Jakarta, tvOnenews.com - Mantan Menteri Pertanian (Mentan) Syahrul Yasin Limpo (SYL) menuding eks Ketua KPK Firli Bahuri yang membuatnya menjadi terdakwa dalam kasus korupsi Kementerian Pertanian (Kementan).
Sebab, SYL tidak mau memenuhi dugaan pemerasan yang dilakukan Firli.
Hal ini disampaikan SYL melalui tim kuasa hukumnya dalam eksepsinya di sidang tindak pindana korupsi (Tipikor) pada Pengadilan Negeri (PN) Jakarta Pusat (Jakpus), Rabu (13/3/2024).
"Polda Metro Jaya telah menetapkan oknum Ketua KPK pada saat itu yang bernama Firli Bahuri sebagai tersangka atas tindak pidana korupsi dan tindak pidana pemerasan dalam kaitannya dengan peyidikan atas perkara ini. Dimana perbuatan tersebut dilakukan terhadap terdakwa (SYL)," ujar salah satu kuasa hukum SYL saat membaca eksepsi di ruang sidang.
Kuasa hukum SYL meyakini kliennya awalnya ditetapkan sebagai tersangka ada dugaan sabotase proses hukum hingga duduk di kursi pesakitan.
"Dalam penyelidikan dan penyidikan atas perkara ini, telah dicemari dengan adanya niat (Mens rea) untuk melakukan pemerasan. Sehingga cukup alasan bilamana dalam perkara atas nama terdakwa (SYL) dimulai dan disusun dengan maksud dan tujuan tertentu," ucapnya.
Kuasa hukum SYL menilai surat dakwaan dari tim Jaksa Penuntut Umum (JPU) KPK janggal.
Ia meyakini surat dakwaan tersebut sengaja di didramatisir bagian sandiwara karya oknum mantan Ketua KPK Firli Bahuri.
"Ibarat sebuah syair lagu ciptaan Iwan Fals, “maling teriak maling”, telah dipertontonkan ke hadapan seluruh rakyat Indonesia, dimana seorang oknum mantan penegak hukum (Firli) telah menuduh terdakwa sebagai koruptor, dalam rangka melakukan pemerasan dalam jabatannya sendiri," ucap pengacara SYL menegaskan.
Diketahui, dalam dakwaan JPU KPK, SYL memerintahkan eks Sekjen Kementan Kasdi Subagyono dan Direktur Alsintan Muhammad Hatta didakwa melakukan pemerasan serta menerima gratifikasi dengan total Rp44,5 miliar dalam kasus dugaan korupsi di Kementan RI pada rentang waktu 2020-2023.
Jaksa membeberkan, SYL memerintahkan Kasdi dan Hatta untuk mengumpulkan uang patungan pegawai pejabat eselon I di Kementan.
Uang upeti itu setiap instansi dipatok 20 persen dari anggaran masing-masing.
Apabila pejabat ini tidak mengumpulkan uang saweran, SYL diduga mengintervensi mereka untuk dirotasi ataupun diberhentikan.

**Baris yang Ditampilkan:**
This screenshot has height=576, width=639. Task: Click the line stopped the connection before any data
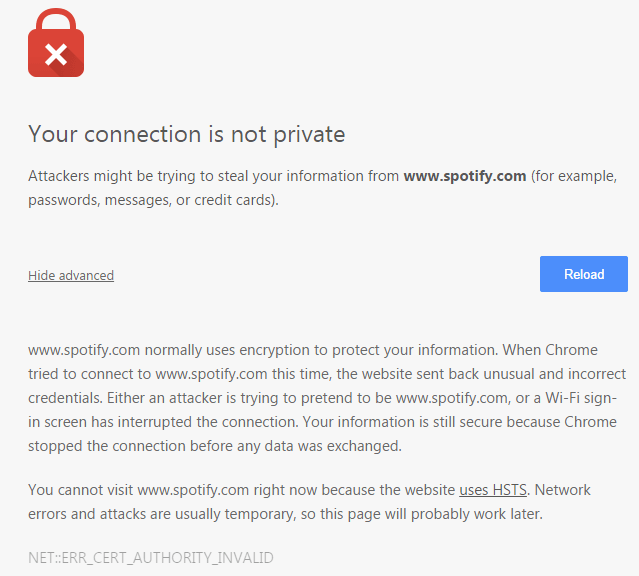[x=215, y=446]
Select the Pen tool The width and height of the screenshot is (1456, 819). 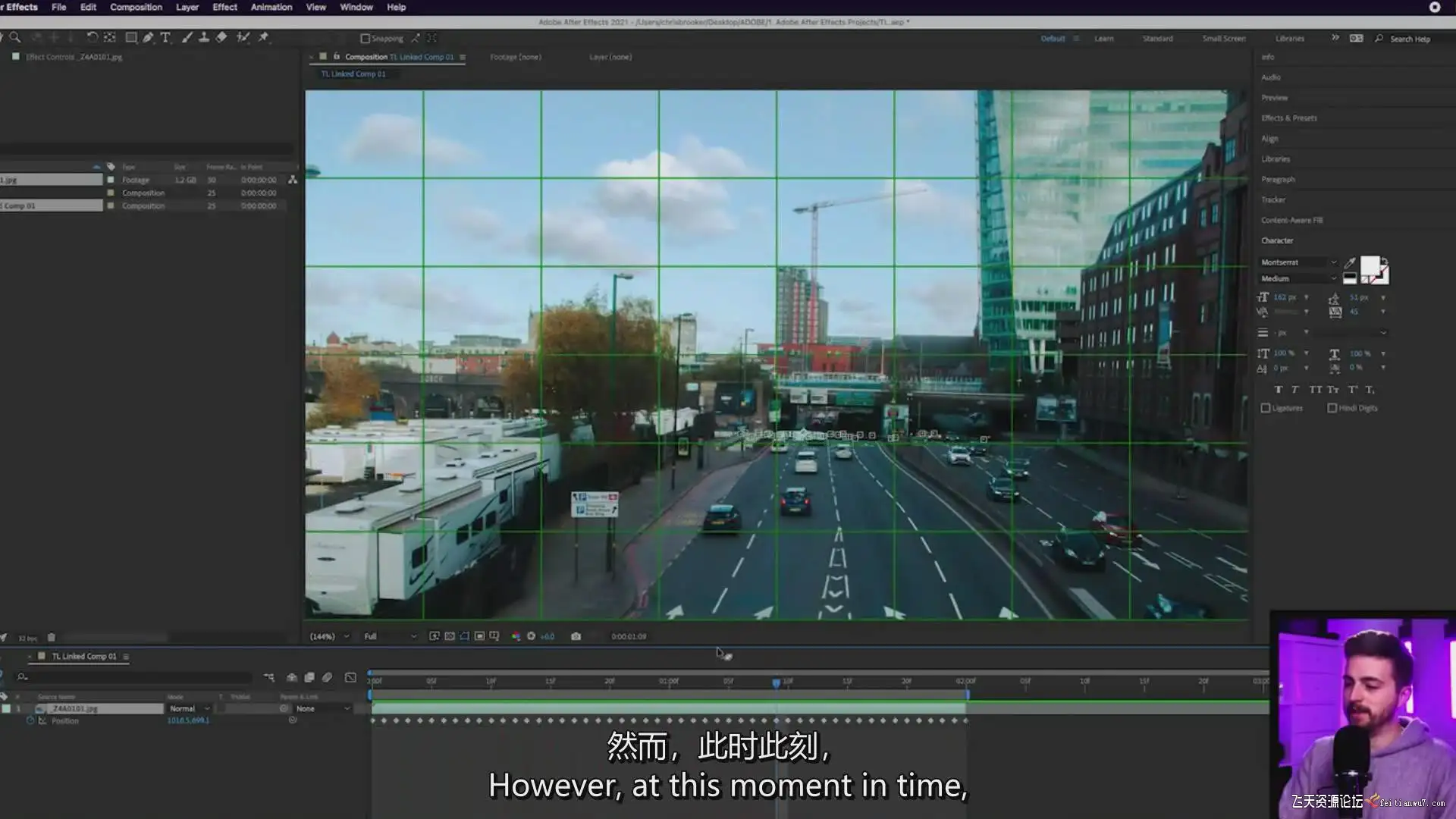149,37
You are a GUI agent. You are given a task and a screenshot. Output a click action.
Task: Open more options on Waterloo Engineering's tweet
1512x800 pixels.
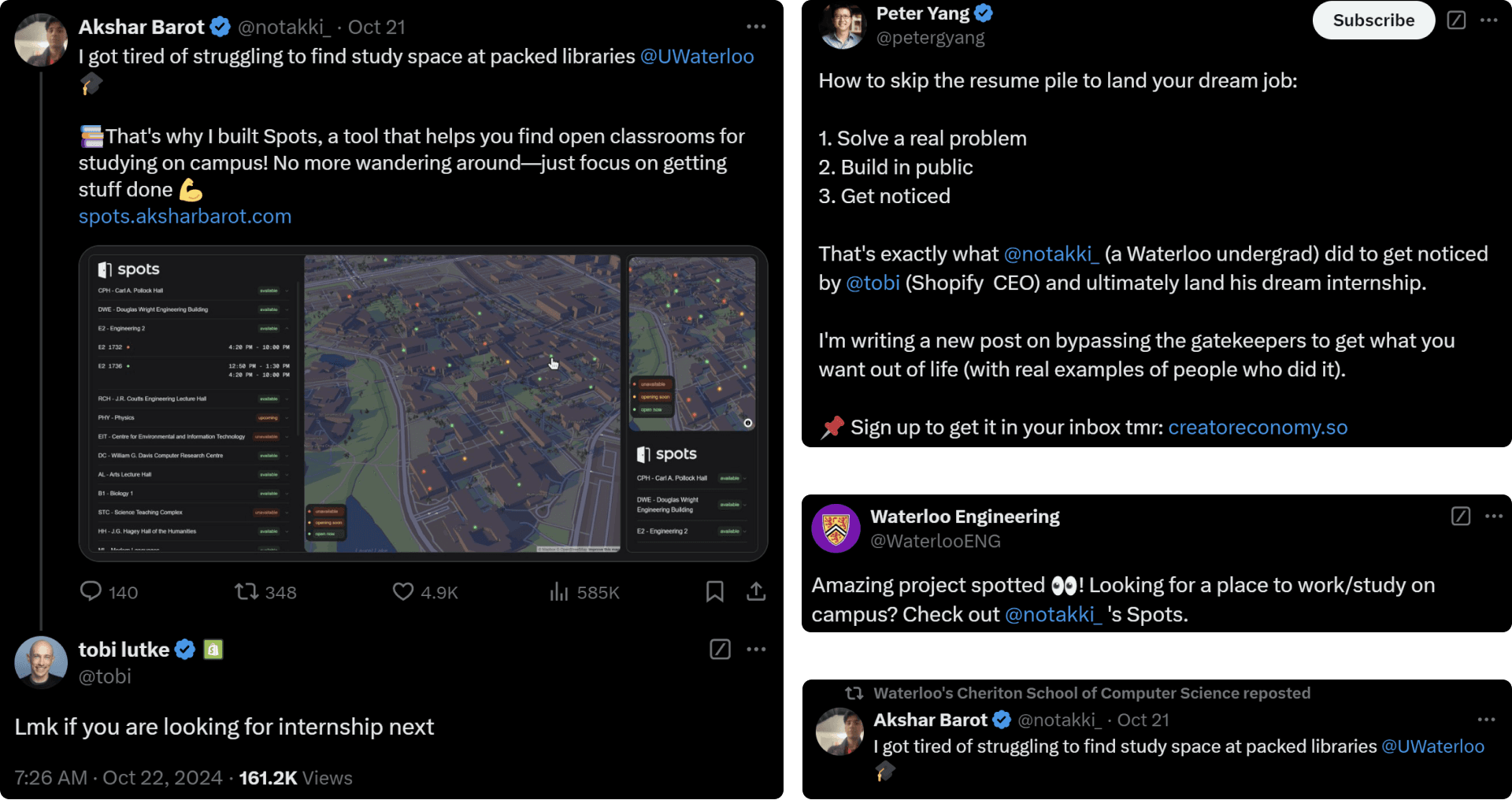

**Tujuan Latihan:** Tolong ringkas teks tentang eksepsi SYL dalam dua kalimat. Gunakan teks saja sebagai sumber jawaban.

**Hasil Latihan:** Melalui tim kuasa hukumnya dalam eksepsi di sidang Tipikor PN Jakarta Pusat pada Rabu (13/3/2024), mantan Menteri Pertanian Syahrul Yasin Limpo menuding eks Ketua KPK Firli Bahuri membuatnya menjadi terdakwa karena ia tidak mau memenuhi dugaan pemerasan Firli, dan kuasa hukumnya menilai surat dakwaan JPU KPK janggal. Jaksa membeberkan bahwa SYL memerintahkan Kasdi Subagyono dan Muhammad Hatta mengumpulkan uang patungan pejabat eselon I di Kementan, dengan patokan 20 persen dari anggaran tiap instansi.